-- Problem requirements --
From the listing below, extract each line containing the string "button".

-- Task material --
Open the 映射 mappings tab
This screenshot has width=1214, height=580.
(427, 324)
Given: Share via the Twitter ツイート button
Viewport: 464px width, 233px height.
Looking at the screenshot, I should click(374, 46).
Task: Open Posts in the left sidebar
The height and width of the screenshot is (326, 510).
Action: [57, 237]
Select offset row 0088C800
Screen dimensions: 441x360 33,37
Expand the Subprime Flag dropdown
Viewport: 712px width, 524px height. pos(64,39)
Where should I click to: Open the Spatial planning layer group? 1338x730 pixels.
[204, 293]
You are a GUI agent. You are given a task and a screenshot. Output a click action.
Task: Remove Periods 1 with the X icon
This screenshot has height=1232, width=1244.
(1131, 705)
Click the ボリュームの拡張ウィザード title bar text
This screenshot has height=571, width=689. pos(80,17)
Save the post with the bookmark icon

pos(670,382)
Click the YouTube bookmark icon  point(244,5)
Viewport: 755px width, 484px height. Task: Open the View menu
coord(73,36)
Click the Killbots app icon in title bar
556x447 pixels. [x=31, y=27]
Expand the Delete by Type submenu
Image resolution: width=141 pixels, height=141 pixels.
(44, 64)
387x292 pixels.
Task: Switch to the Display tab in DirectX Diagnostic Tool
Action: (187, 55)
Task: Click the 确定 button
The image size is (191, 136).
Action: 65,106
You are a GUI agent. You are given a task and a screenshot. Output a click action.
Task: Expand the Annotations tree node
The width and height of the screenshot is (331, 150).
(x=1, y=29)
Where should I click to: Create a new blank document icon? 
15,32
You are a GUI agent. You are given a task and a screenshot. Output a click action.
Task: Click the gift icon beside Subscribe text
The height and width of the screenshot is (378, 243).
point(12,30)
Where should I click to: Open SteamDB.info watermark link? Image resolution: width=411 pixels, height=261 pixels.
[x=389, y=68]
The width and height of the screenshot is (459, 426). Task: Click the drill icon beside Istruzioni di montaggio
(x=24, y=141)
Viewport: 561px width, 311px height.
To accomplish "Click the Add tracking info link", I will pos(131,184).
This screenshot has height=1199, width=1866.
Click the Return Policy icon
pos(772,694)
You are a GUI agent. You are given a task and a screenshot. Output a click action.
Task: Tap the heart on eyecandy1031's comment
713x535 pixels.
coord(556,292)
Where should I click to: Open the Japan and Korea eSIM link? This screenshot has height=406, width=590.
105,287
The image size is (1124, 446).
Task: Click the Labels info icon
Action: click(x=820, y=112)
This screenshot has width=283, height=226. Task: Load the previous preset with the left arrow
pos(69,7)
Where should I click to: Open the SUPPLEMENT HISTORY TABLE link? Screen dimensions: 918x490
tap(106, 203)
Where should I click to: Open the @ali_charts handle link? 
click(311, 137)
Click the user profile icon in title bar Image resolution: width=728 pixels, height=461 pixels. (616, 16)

-- Solution --
Given: Share via the Twitter ツイート button
Task: Click the 确定 button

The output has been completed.